Fast casual restaurant stocks like Chipotle (CMG) have been the darlings of Wall Street analysts. They are awarded the biggest multiples and supposedly have the best growth prospects.
Unfortunately, the numbers don’t bear this out.
Hedgeye Restaurants analyst Howard Penney explains why in this excerpt from The Macro Show. “Fast casual is supposed to be the godsend of the restaurant industry,” Penney says. “This is the category Chipotle competes in and it’s actually doing the worst of every category in the restaurant space.”
Looking at industry segments broken down by the percentage of individual brands generating positive sales growth reveals some interesting findings.

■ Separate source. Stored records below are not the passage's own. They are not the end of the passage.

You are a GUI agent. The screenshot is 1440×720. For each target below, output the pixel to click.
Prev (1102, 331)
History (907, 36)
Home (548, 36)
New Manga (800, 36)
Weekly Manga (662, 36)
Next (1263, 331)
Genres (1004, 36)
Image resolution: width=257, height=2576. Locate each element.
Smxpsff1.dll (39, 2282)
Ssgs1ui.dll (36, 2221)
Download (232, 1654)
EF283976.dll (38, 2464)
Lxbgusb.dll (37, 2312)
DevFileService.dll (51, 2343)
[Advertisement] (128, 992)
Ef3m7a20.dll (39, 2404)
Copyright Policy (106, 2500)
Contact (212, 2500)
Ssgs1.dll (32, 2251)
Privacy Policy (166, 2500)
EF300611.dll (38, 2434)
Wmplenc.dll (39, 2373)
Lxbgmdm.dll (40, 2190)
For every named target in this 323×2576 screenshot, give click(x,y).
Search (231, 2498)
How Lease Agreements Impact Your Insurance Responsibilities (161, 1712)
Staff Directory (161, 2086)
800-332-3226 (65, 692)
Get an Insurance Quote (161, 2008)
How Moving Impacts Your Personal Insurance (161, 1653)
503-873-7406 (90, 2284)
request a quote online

- Fast Casual is the worst-performing segment with just 23% of brands generating positive sales growth
- Quick Service is the top-performer, at 78% positive sales growth
“Clearly, I see a share shift moving from Fast Casual to Quick Service and this is a function of a slower economy,” Penney says. Quick service is a cheaper price point, with an average check of $6 versus $10 for fast casual. “It highlights one of the reasons why I’m negative on Chipotle,” he says. “I find it strange that someone would make a billion dollar investment into a category that is not as competitive as it once was.”
Just one of many reasons why Penney sees “significant downside” in Chipotle.